• [TASK OBJECTIVE]:
Below this line is a set of entries; quote exactly the lines from the line that contains "Identify the click" to the line that contains "Resources (564, 29)", both lines included.

• [SUPPLIED INFORMATION]:

+ + + + +

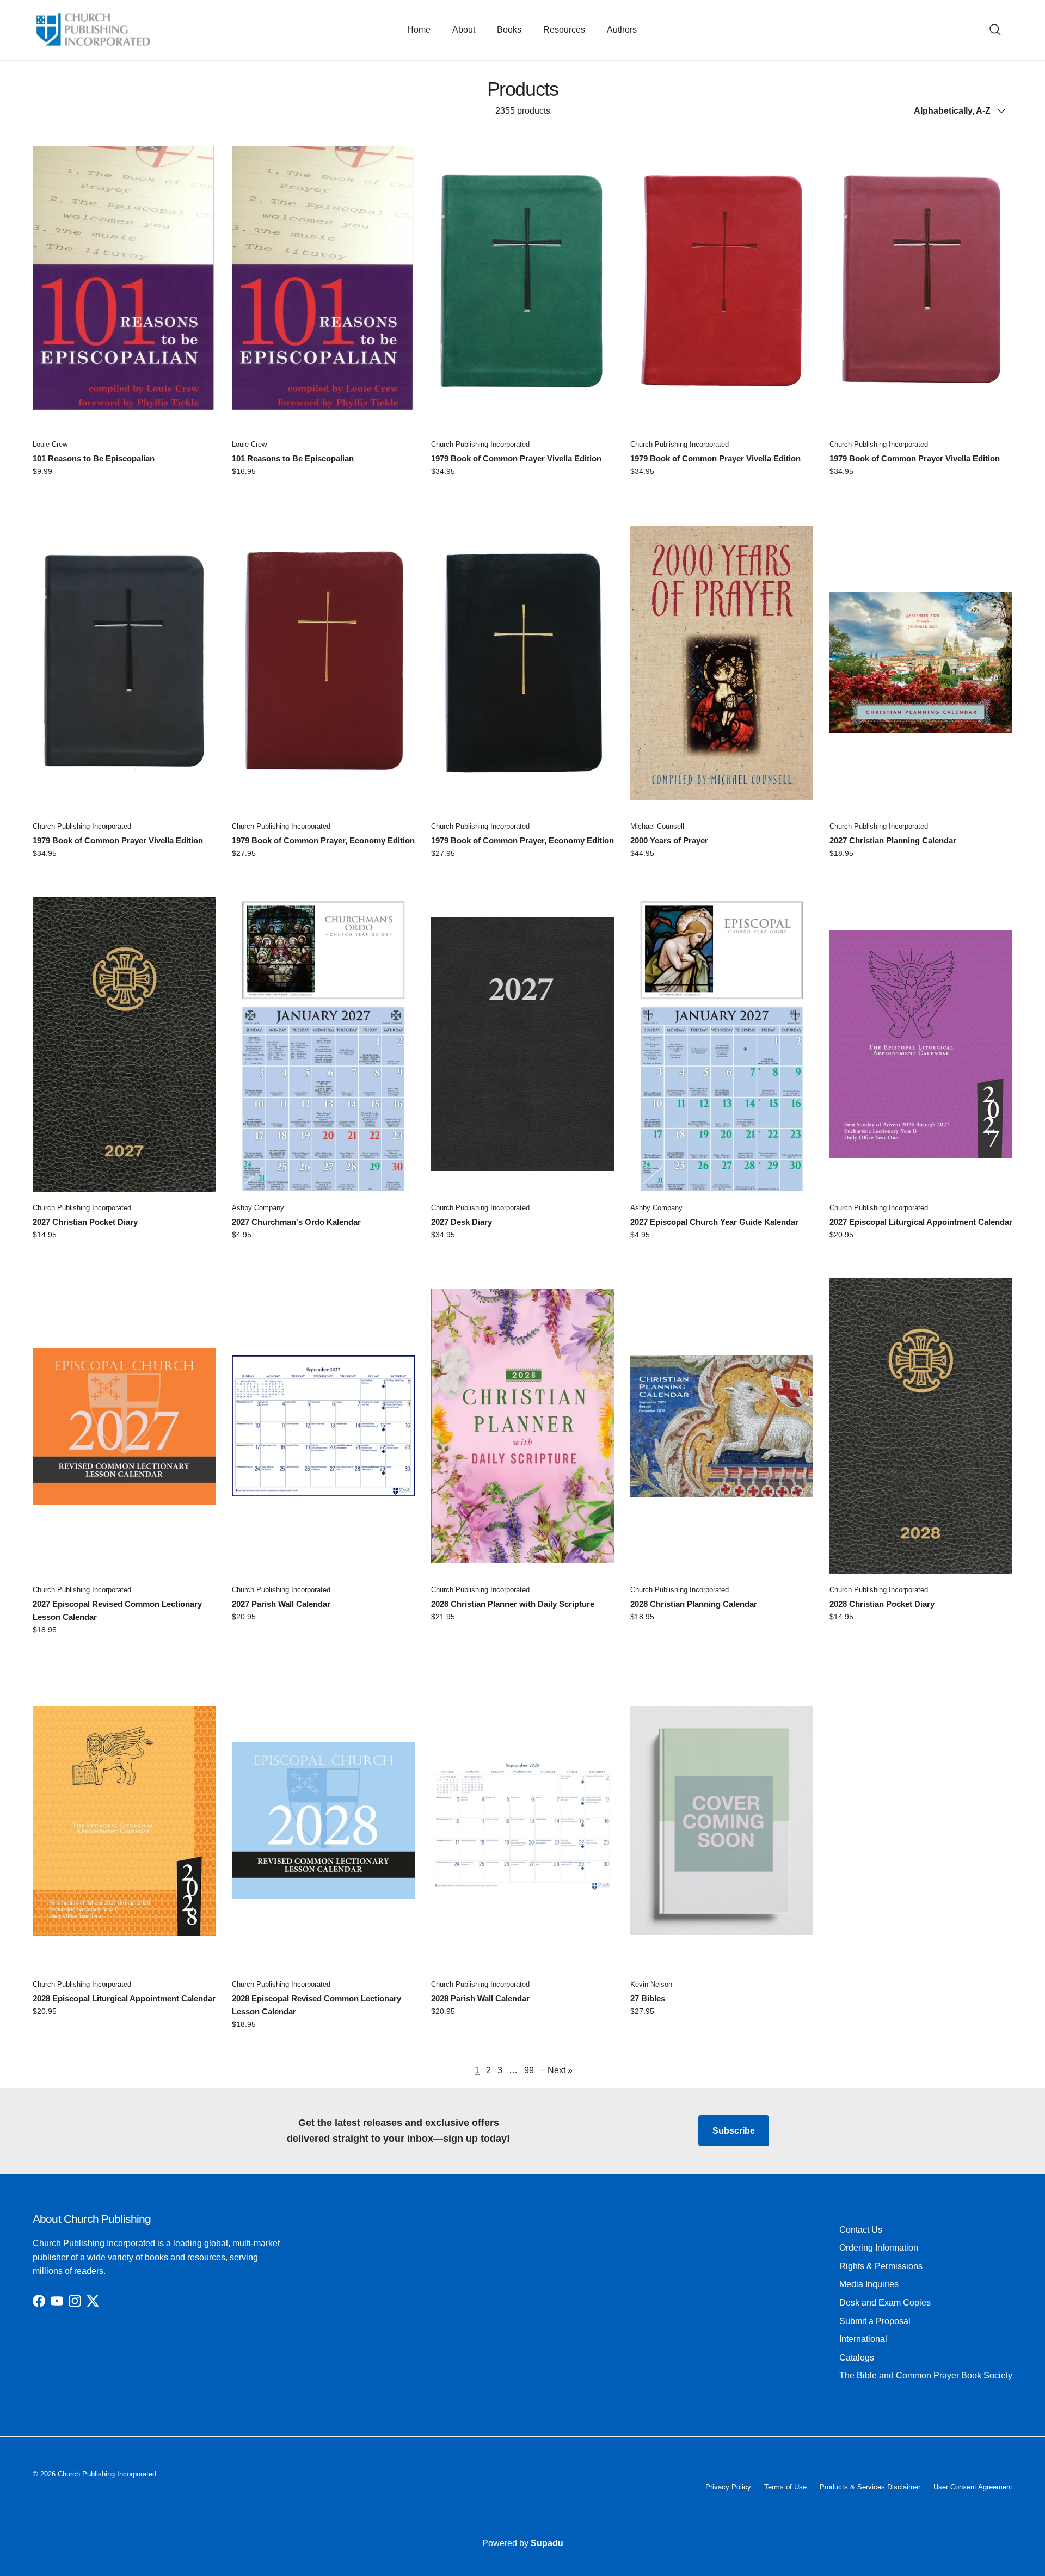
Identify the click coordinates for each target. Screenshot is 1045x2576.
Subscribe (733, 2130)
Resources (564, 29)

+ + + + +

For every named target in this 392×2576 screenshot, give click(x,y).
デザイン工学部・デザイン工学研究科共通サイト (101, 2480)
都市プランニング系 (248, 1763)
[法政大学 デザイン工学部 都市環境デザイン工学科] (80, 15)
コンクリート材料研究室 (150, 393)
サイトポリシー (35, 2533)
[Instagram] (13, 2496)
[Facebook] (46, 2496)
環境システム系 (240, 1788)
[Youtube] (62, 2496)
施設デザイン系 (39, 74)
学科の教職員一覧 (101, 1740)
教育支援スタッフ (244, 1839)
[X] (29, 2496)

+ + + + +

• [REPLY]:
Identify the click coordinates for each target. Screenshot is 1045x2576.
Subscribe (733, 2130)
Resources (564, 29)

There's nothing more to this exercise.